The 10,581 votes counted Tuesday night were down from the 13,420 in 2012, a year bolstered by a presidential election. It was up compared to the 9,090 who cast ballots in 2010 and up compared to the 8,000 who voted in 2006 and the 7,650 who voted in 2002.

In 2002, the county voted heavily for Republicans in three major races.

Plenty has changed in Routt County, however, and this year, it continued a trend of heavily supporting Democrats, 53 to 41 percent in the U.S. Senate race between Mark Udall and Cory Gardner, 61 to 33 percent behind John Hickenlooper for governor and 56 to 41 percent to keep Diane Mitsch Bush as the local District 26 representative in the Colorado House.

There was one larger race that went against that tide — the fight for Colorado’s 3rd District for the U.S. House, as Republican incumbent Scott Tipton carried Routt for the first time in three tries.

There were also smaller races that went Republican, including Brita Horn for county treasurer and Rob Ryg for county coroner.

Weinland said none of those results meant a lot to her, at least not as the hours ticked away Tuesday night.

On Tuesday, it was about getting the work done.

Workers traded stories as they went into the night.

One year, a man showed up at 7:03 p.m. and was angry that he wasn’t allowed to vote.

Another year, the cops had to be called in a similar situation.

About 1 percent of ballots come in without a signature. The voter is notified by mail and has eight days to rectify the problem, but most never do.

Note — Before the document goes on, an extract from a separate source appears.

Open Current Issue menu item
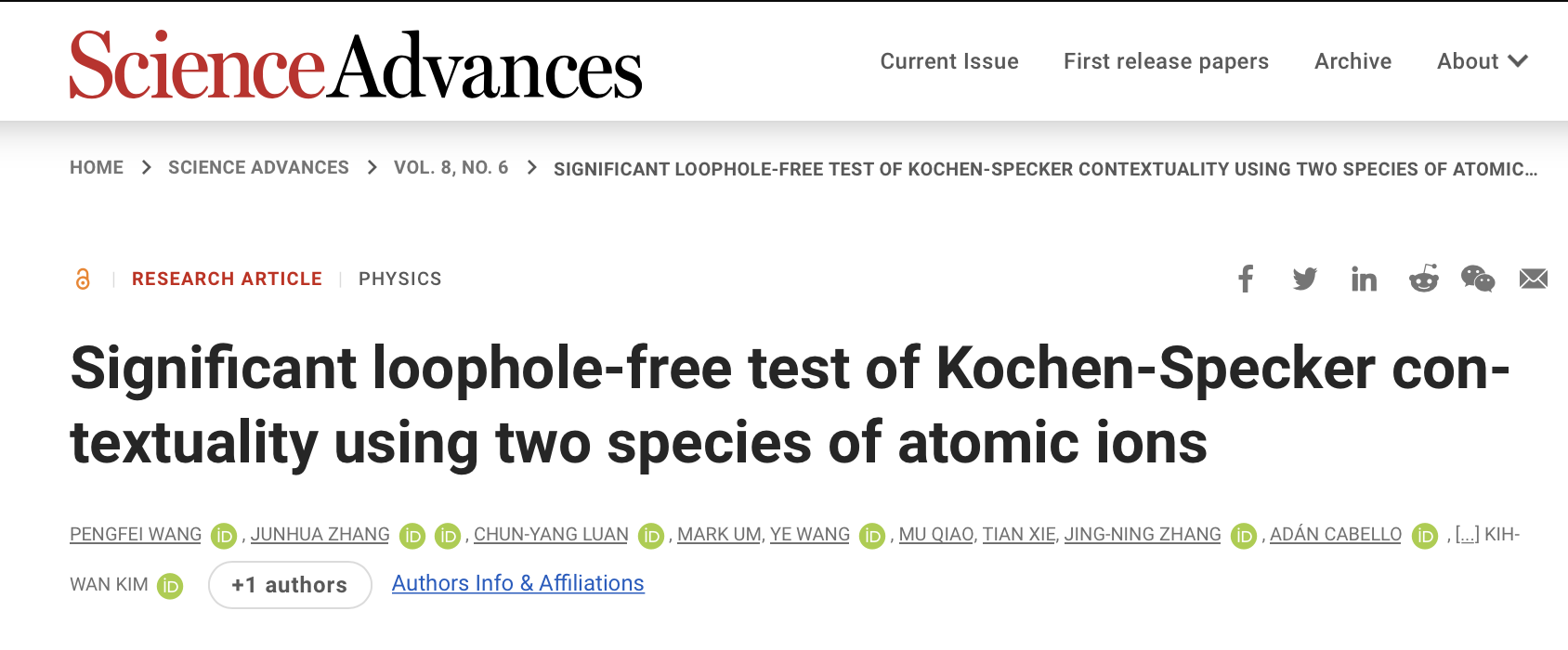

One person a few elections ago, apparently with a bit too much old mail sitting around the house, submitted a ballot for the previous year’s election.

It was not counted.

Tuesday was a Steamboat election. With 30 minutes remaining before the 7 p.m. deadline, a cyclist glided up to the outside dropbox to deposit one vote. Two voters strolled in to vote 15 minutes ahead of the deadline with a dog at their side.

At 6:53 p.m., one of the final voters, panting, rushed through the door, and as the final moments ticked away — everything suddenly quiet and peaceful — election staffers debated whether they should lock up when their cellphones or their computers said 7 p.m.

The day’s final vote went to “computer.”

The fun wasn’t over. It took four more hours of tabulating for the county to publish its preliminary results, and work — potentially critical work, as at least one race is incredibly close — awaits Wednesday.

Weinland is retiring, and this was her final election. At 10:32 p.m., it was over.

“It’s bittersweet,” she said. “I’m relieved, but I have a lump in my throat.”